There was a third aspect of the matter arising out of the document which I have read. The document contemplates that the ownership of the vehicle has not passed to the bidder, but, as I have already said, in my judgment, it had passed on the fall of the hammer, and, if subsequently the bidder executed the document acknowledging that the ownership of the vehicle would not pass to him, that could not have any effect on what had already taken place. Accordingly, the only way it seems to me in which this document could be used to satisfy the plaintiff's argument is to find that it had the effect of divesting the property from King and re-vesting it in the plaintiff, the seller. I do not think that such a view of the document is sound. In my view, the property had passed on the falling of the hammer. The right to possession had passed when the plaintiff, persuaded and misled by King's lies, parted with his seller's lien, and there was nothing left on which he could found a claim in detinue against some third person, in this case the defendant, who was thus put in possession of the vehicle. The result seems to me to be that there must be judgment for the defendant with costs. As regards proceedings between the defendant and the third party, the third party is entitled to judgment against the defendant with costs.

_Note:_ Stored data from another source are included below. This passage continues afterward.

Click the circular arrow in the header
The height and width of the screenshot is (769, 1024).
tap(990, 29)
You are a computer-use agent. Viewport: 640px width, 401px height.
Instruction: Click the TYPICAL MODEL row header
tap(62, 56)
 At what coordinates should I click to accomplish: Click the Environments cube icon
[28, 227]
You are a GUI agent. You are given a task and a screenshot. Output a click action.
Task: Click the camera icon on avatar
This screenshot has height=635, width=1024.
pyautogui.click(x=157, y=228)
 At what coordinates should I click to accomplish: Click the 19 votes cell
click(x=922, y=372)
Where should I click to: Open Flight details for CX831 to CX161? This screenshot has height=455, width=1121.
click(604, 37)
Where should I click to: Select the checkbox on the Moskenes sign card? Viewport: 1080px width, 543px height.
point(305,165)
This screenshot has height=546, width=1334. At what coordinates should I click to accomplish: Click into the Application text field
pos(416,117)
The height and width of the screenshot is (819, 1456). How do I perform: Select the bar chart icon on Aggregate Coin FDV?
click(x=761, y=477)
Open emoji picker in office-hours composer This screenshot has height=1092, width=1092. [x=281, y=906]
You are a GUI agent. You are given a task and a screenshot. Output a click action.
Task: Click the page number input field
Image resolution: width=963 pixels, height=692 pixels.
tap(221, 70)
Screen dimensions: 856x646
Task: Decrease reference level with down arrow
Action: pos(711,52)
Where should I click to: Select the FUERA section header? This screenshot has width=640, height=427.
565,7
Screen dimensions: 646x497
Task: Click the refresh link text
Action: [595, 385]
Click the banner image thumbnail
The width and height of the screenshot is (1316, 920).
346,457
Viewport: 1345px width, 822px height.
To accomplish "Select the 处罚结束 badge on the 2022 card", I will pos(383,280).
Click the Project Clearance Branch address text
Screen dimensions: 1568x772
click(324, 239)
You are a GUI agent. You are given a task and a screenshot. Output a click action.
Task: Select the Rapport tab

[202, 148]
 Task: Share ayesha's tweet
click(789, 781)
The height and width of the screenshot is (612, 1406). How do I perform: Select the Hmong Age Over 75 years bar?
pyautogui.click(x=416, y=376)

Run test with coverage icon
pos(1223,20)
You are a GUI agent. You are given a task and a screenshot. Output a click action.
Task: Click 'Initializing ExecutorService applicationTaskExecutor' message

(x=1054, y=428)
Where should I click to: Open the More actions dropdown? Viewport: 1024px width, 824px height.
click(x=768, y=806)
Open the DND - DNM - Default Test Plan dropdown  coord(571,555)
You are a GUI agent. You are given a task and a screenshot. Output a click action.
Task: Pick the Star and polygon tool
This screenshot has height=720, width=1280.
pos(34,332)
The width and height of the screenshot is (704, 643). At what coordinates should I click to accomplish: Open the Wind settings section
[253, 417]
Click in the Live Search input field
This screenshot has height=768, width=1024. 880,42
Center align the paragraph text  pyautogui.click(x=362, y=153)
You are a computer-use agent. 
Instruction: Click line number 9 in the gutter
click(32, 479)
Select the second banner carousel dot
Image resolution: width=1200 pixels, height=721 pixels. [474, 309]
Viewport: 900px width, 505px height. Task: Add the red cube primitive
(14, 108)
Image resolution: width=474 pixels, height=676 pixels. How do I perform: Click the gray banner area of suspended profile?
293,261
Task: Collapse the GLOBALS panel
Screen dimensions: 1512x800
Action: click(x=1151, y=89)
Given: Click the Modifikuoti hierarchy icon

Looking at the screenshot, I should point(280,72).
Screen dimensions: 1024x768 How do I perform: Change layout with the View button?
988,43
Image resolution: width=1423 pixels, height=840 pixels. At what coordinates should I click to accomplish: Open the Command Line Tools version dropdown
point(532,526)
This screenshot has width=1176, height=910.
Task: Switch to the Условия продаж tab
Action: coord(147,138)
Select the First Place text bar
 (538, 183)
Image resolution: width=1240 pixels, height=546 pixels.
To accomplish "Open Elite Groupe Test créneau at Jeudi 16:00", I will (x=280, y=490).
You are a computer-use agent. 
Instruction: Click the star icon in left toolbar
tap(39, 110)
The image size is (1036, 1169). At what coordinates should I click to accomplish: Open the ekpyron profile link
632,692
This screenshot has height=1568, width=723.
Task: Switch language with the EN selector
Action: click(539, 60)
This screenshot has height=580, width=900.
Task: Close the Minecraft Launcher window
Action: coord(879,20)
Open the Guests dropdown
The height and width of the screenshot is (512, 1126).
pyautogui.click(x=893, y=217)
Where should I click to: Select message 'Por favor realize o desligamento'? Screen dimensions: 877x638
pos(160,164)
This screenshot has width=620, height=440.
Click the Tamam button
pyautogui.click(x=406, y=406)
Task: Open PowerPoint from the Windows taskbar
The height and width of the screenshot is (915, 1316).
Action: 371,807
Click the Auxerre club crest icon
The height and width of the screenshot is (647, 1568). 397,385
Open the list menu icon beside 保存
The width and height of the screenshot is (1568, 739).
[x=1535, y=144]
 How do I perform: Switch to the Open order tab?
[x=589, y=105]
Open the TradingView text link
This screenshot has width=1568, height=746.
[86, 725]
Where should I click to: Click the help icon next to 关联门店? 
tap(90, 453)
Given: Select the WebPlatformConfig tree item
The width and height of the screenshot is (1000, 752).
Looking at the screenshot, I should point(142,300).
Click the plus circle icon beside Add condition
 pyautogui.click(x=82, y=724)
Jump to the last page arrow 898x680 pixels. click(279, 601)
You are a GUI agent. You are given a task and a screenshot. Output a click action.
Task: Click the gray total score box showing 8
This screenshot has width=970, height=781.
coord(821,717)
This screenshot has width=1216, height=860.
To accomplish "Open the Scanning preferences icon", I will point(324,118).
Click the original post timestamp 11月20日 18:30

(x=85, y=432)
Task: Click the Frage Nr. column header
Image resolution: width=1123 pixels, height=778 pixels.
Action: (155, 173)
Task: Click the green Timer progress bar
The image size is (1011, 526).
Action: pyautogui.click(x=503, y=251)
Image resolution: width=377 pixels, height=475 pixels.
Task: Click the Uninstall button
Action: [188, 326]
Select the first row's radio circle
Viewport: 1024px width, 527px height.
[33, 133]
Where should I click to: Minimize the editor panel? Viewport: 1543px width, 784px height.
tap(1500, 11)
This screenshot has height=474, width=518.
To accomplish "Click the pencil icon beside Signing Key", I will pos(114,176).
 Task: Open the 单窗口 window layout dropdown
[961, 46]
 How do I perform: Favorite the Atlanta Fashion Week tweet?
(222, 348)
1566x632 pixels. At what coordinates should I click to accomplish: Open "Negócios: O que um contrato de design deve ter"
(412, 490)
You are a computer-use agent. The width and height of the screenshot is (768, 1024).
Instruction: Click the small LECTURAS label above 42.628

Since the plaintiff knew perfectly well that he had not sold the car to the defendant, he must have contemplated when these proceedings were pending that the defendant had acquired the car from somebody else, a third party, and in those circumstances it was at least highly probable that, if the defendant were sued, he would desire to bring in that third party, whoever it might be, for his own protection. Secondly, I think it was obviously reasonable for the defendant here to take proceedings against the third party to protect himself in the light of the claim which had been brought against him by the plaintiff, and which in the result has been shown to be unsustainable. If a defendant incurs costs reasonably to protect himself against a claim by a plaintiff which fails, it seems to me there are good grounds on which a judge, exercising his judicial discretion, should say that those costs incurred by the defendant should be borne by the plaintiff. Accordingly, in this case I propose to add to my order that the costs payable by the plaintiff to the defendant should include all costs properly incurred by the defendant in the third party proceedings.

Judgment for the defendant against the plaintiff with costs. Judgment for the third party against the defendant with costs. Order for defendant's costs against the plaintiff to include all party and party costs of defendant and third party proceedings.